→ YOUR ASSIGNMENT: Transcribe all records exactly; omit pictures.

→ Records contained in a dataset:
/---

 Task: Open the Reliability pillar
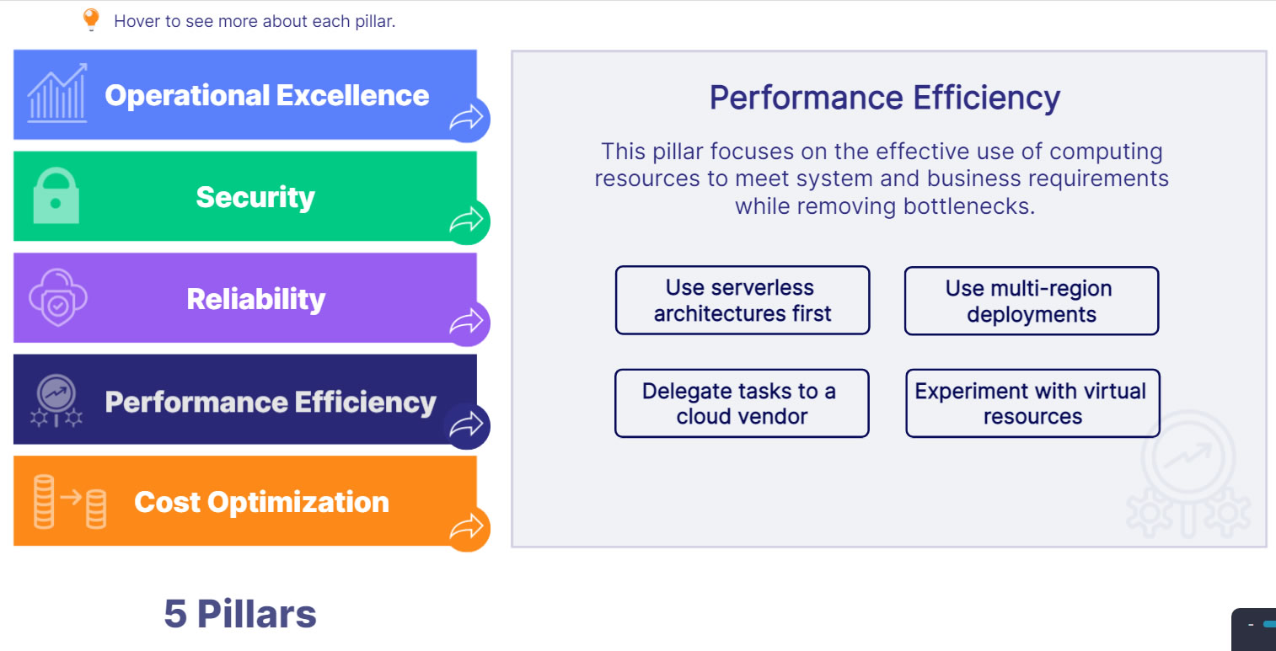[255, 299]
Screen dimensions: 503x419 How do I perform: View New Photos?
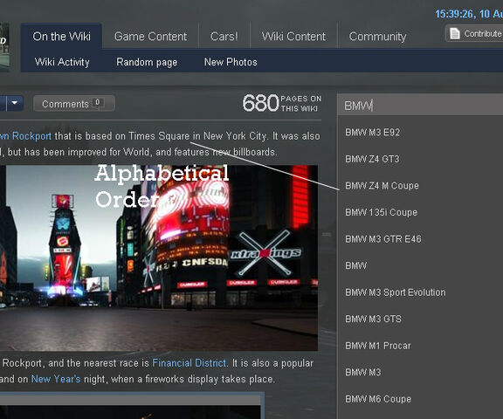click(x=231, y=62)
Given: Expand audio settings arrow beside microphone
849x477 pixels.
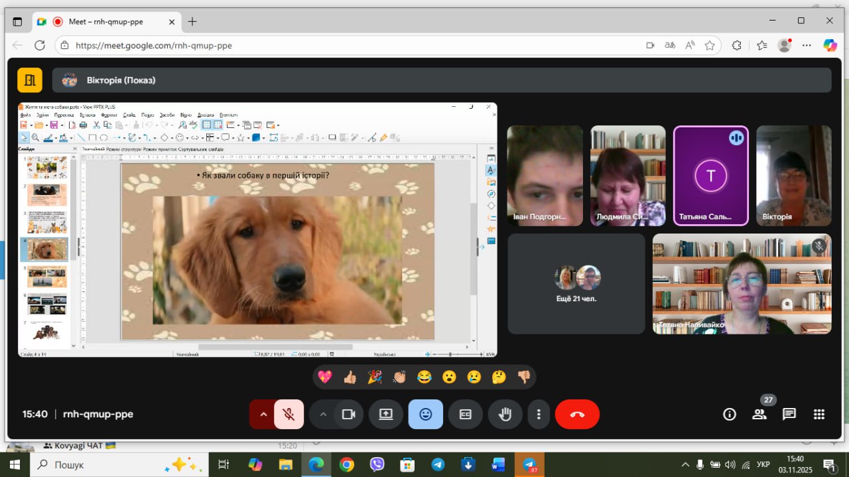Looking at the screenshot, I should (263, 415).
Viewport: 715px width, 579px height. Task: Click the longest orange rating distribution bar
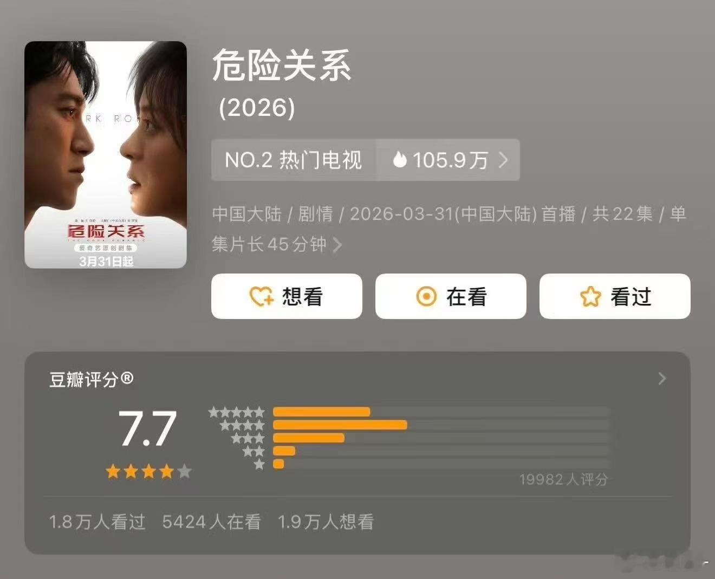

\---

→ WRITTEN SOLUTION:
 Task: Open the Reliability pillar
[255, 299]
Screen dimensions: 503x419 How do I perform: View New Photos?
click(x=231, y=62)
Given: Expand audio settings arrow beside microphone
849x477 pixels.
Looking at the screenshot, I should (263, 415).
Viewport: 715px width, 579px height. Task: Click the longest orange rating distribution bar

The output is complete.